YOUR TASK:
Once the line containing "Where should I" is found, please set it down along with each following line, exactly, to the end of the material.

EXERCISE INPUT:
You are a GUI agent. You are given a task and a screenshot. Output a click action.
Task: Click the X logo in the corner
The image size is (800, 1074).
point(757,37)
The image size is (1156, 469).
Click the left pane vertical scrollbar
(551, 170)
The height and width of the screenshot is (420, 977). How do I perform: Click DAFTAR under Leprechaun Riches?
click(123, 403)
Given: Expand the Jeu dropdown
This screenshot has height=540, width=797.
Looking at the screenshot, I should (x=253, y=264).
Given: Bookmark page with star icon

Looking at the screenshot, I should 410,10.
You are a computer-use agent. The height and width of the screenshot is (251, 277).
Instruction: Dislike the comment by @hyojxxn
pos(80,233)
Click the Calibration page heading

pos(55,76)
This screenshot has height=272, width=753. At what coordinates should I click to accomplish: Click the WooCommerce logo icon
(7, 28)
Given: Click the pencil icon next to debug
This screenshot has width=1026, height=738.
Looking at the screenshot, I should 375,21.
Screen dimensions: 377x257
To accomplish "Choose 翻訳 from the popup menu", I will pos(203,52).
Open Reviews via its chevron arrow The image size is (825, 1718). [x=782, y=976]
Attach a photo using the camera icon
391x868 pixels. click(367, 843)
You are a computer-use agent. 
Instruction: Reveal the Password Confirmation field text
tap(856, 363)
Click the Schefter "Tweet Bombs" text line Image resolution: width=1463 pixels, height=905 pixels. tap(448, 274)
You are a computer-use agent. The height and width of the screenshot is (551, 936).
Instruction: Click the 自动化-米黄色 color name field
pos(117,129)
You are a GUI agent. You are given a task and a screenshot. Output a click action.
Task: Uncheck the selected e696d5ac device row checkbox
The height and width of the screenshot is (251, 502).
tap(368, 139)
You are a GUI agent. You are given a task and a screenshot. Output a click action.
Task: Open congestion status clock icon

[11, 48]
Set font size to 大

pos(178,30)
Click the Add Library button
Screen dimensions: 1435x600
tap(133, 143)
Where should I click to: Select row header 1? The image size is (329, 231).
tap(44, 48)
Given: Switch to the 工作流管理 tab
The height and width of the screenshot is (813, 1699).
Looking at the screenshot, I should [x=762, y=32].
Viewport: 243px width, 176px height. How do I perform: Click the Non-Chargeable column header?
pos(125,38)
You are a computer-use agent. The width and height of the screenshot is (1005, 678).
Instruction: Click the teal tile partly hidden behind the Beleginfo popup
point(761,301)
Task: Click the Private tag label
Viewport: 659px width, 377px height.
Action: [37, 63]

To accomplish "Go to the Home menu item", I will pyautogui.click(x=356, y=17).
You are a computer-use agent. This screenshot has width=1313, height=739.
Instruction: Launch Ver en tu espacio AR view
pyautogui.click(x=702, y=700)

PROBLEM SOLUTION:
Where should I click to: Select row header 1? The image size is (329, 231).
tap(44, 48)
Given: Switch to the 工作流管理 tab
The height and width of the screenshot is (813, 1699).
Looking at the screenshot, I should [x=762, y=32].
Viewport: 243px width, 176px height. How do I perform: Click the Non-Chargeable column header?
pos(125,38)
You are a computer-use agent. The width and height of the screenshot is (1005, 678).
Instruction: Click the teal tile partly hidden behind the Beleginfo popup
point(761,301)
Task: Click the Private tag label
Viewport: 659px width, 377px height.
Action: [37, 63]

To accomplish "Go to the Home menu item", I will pyautogui.click(x=356, y=17).
You are a computer-use agent. This screenshot has width=1313, height=739.
Instruction: Launch Ver en tu espacio AR view
pyautogui.click(x=702, y=700)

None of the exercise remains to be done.